■ DATA SUPPLIED:
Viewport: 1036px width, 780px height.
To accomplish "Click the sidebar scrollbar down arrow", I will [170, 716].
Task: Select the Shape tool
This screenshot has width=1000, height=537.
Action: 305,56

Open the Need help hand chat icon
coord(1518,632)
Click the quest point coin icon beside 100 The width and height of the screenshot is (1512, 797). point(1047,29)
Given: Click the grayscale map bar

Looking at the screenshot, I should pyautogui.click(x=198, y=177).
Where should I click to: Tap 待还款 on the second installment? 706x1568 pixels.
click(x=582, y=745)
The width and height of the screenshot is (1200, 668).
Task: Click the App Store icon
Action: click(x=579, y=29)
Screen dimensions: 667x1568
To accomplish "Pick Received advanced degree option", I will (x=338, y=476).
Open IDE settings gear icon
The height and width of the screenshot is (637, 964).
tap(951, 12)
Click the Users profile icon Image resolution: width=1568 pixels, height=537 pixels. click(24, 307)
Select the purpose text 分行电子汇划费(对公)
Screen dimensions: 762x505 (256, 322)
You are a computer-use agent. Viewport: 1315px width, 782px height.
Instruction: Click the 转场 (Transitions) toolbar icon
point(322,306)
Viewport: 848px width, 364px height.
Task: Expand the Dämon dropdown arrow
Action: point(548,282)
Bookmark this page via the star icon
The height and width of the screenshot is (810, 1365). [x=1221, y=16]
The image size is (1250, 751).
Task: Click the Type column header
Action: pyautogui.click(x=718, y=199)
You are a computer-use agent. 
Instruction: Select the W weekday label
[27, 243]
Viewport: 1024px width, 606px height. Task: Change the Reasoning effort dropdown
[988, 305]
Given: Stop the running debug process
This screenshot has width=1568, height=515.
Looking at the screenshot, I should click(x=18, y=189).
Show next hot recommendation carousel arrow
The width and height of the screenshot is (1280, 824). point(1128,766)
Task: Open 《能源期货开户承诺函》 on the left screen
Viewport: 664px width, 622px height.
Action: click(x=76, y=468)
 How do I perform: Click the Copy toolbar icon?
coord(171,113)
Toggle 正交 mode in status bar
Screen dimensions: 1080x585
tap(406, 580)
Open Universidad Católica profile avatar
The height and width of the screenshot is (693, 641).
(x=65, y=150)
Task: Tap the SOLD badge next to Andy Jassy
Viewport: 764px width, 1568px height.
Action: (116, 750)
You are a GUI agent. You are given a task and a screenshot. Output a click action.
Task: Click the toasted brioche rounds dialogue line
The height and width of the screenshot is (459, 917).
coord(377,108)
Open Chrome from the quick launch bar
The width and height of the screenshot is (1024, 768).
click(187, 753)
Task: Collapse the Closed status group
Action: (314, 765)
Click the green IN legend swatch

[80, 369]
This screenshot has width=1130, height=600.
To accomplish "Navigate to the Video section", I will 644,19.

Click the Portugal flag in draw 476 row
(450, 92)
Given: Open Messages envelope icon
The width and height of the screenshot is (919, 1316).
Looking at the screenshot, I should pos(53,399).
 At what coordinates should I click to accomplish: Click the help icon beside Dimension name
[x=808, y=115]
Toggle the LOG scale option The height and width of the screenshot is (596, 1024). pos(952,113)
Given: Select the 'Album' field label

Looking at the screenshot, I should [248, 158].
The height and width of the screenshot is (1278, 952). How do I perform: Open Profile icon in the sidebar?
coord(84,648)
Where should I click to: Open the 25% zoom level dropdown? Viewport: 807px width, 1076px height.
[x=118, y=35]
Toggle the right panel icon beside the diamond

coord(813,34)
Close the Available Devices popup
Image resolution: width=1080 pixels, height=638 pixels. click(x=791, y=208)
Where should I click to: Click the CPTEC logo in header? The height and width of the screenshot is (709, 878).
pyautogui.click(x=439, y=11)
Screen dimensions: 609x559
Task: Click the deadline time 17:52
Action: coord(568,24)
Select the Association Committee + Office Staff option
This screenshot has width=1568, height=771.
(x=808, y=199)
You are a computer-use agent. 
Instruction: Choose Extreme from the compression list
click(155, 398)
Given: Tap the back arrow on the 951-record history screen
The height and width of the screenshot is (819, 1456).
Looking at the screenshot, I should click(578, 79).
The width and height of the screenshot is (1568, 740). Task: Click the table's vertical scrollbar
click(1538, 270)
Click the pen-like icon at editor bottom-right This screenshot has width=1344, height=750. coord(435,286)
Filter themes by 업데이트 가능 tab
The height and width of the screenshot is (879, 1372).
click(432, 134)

■ YOUR INSTRUCTIONS: In the records, count every line that includes "agent" and give the count alone.

■ REPLY TO THE EXERCISE: 4